We invited our dear friends L. & D. to come up from Nevada City to visit us on the land today. D. promised to bring along not only his chainsaw, but also a close friend who also has an even better chainsaw and truly enjoys doing forest-work and is apparently an expert at it.

This was too good an offer to pass up.

As James and I checked out the news online this morning, he suddenly let out a guffaw while he was reading the NY Times. I asked what was so funny and he said, “Did you realize that we’ve invited these guys to help us cut down trees on Earth Day?”

Uh
-oh.

Actually, we hug our share of trees and cherish them, yet…there is a need for occasional thinning of the ranks, which are so numerous on this particular piece of land that we’d never live long enough to cut them all down, should we be so inclined — which we’re not. The trees are truly a blessing on this land, and we are awed whenever we walk amongst them. But as most people who are intimately connected with forestry know that some of them need to be thinned.

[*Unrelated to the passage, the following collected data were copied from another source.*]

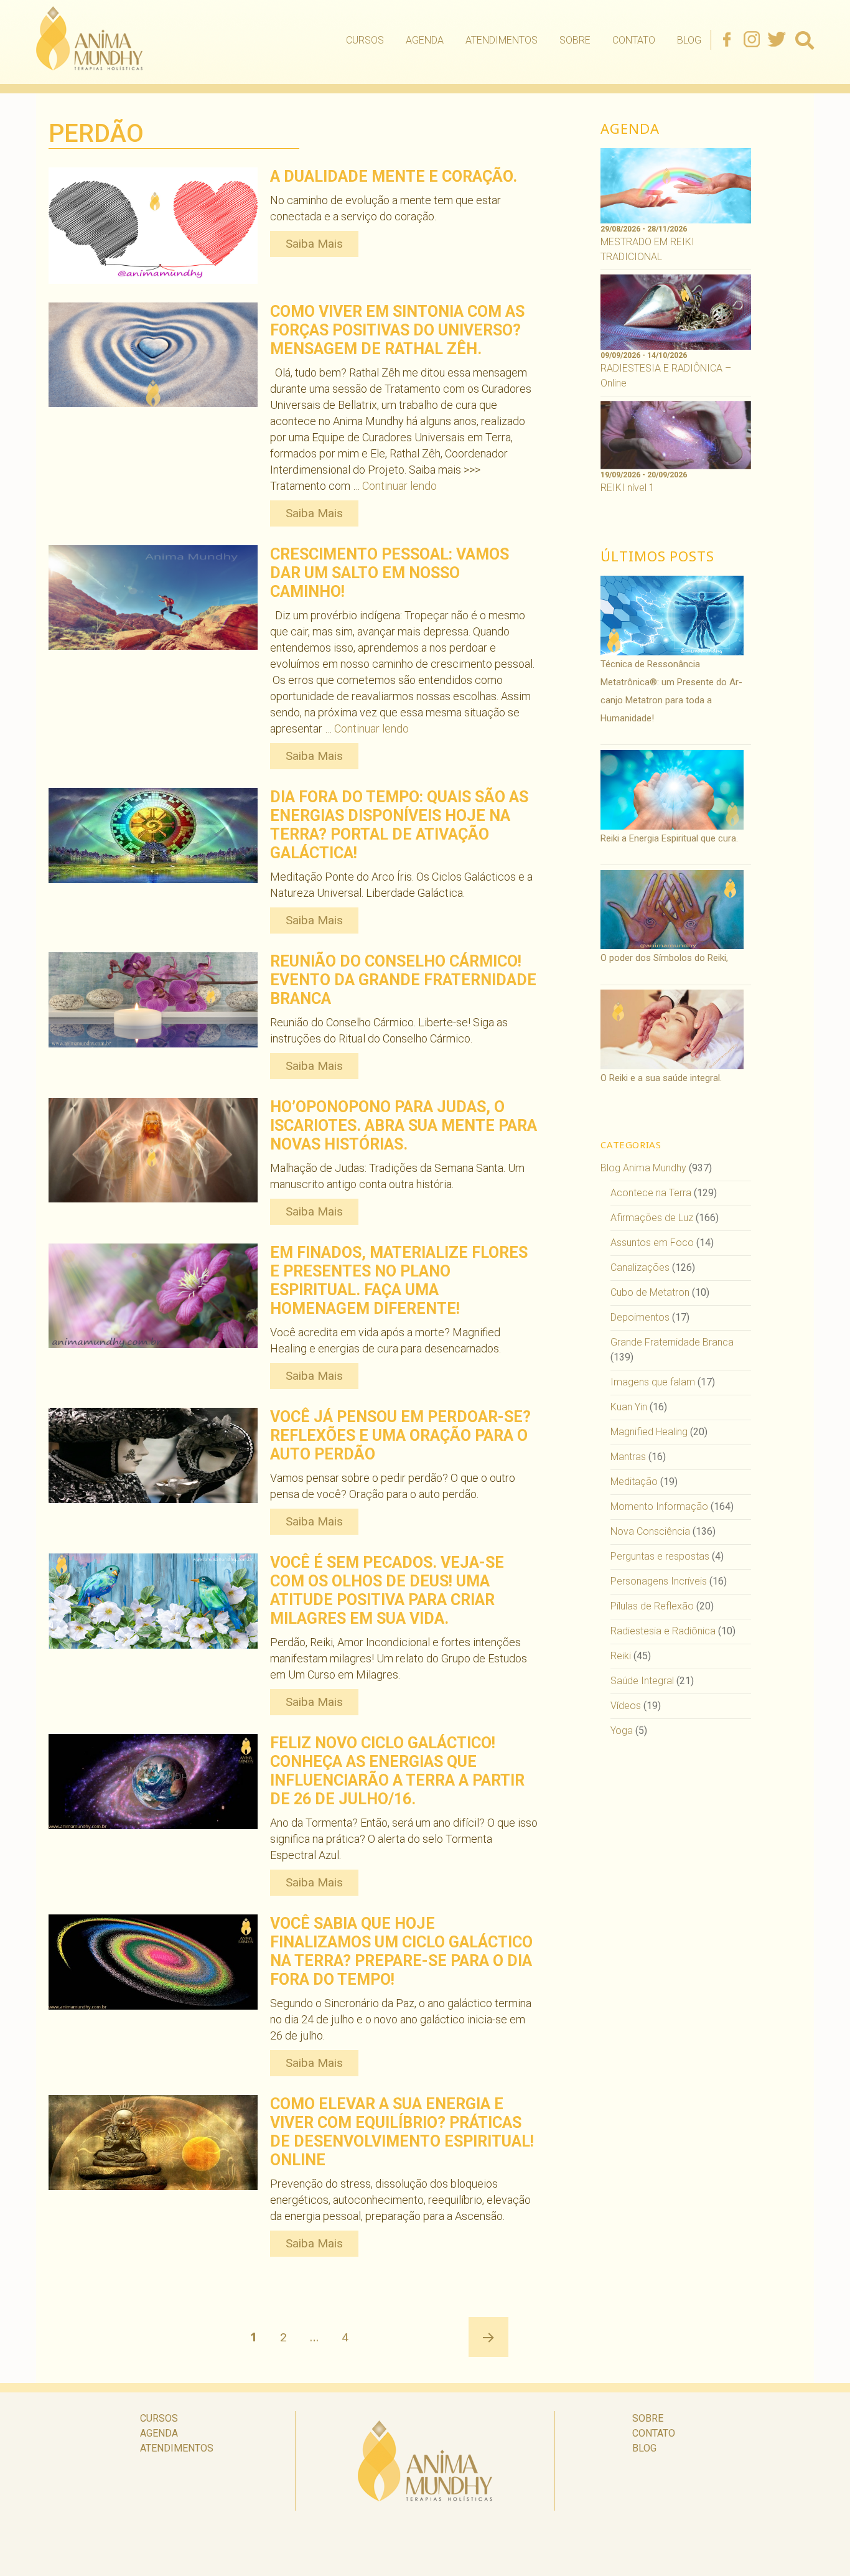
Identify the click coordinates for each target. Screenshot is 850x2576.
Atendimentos (501, 40)
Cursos (365, 40)
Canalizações (640, 1267)
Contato (633, 40)
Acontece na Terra (650, 1193)
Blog (689, 40)
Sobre (575, 40)
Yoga (621, 1730)
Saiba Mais (314, 244)
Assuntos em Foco (652, 1242)
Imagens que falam (652, 1382)
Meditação (634, 1481)
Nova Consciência (650, 1531)
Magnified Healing (649, 1432)
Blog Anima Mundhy (643, 1168)
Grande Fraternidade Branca (672, 1342)
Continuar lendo (399, 485)
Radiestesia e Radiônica (663, 1631)
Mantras (628, 1457)
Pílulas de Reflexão (652, 1606)
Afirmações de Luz (651, 1218)
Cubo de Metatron (649, 1292)
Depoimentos (640, 1317)
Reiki (620, 1656)
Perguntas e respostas (659, 1556)
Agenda (425, 40)
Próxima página (488, 2337)
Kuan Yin (628, 1407)
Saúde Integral (642, 1681)
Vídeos (625, 1706)
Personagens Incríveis (658, 1581)
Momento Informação (659, 1506)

We don’t want to be excessive about it, but we DO wish to preserve this meadow in all its open glory and magnificence. Quite a few pine trees have sprouted up over the past dozen years, some growing too close to our electrical wires, and others which obstruct the view down towards the river. Many of these fifteen-to-twenty-foot tall trees are not healthy, showing many branches of brown pine needles, which can happen when they grow too close to their neighbors.

And we sure can use the firewood! Never again will we need to PAY for firewood as we did last Fall, when it was too late to gather a winter supply. Now we have the time, and there are certainly enough felled trees to keep our trusty-rusty Franklin stove burning for years to come.

Note: Many of the downed trees all around this land are harder wood (oak, cedar) which burn best in the stove. But it is nice to be able to start fires with faster-burning, softer wood such as pine. Rest assured, we will keep a close watch on the chimneys to make sure that creosote doesn’t build up too much.

L. & D. and D’s friend M. drove up from Nevada City shortly after 10 this morning. The skies were overcast and the breeze was cool. Rain was imminent, so we needed to get started cutting as soon as possible before it got wet.

M. was a marvel at cutting the trees. His chainsaw was indeed powerful, and he prides himself on keeping its blades sharp. As you can see in the following video, he wasted no time felling the trees.

When it came time for a break, James served a wonderful lunch of hot butternut squash soup, salad and garlic bread on a folding table overlooking the meadow in the quickening cool breeze. Then the guys went to another part of the meadow to thin out more dying trees before they left — just moments before the rain blew over the mountains.

Many thanks to these visitors for their company and for their valuable help with cutting down a few small trees. The meadow looks fantastic! (Pics soon.)

So that was our Chainsaw Massacre on Earth Day. We bless the trees, again.

We trust that the Spirits of the Pine understand.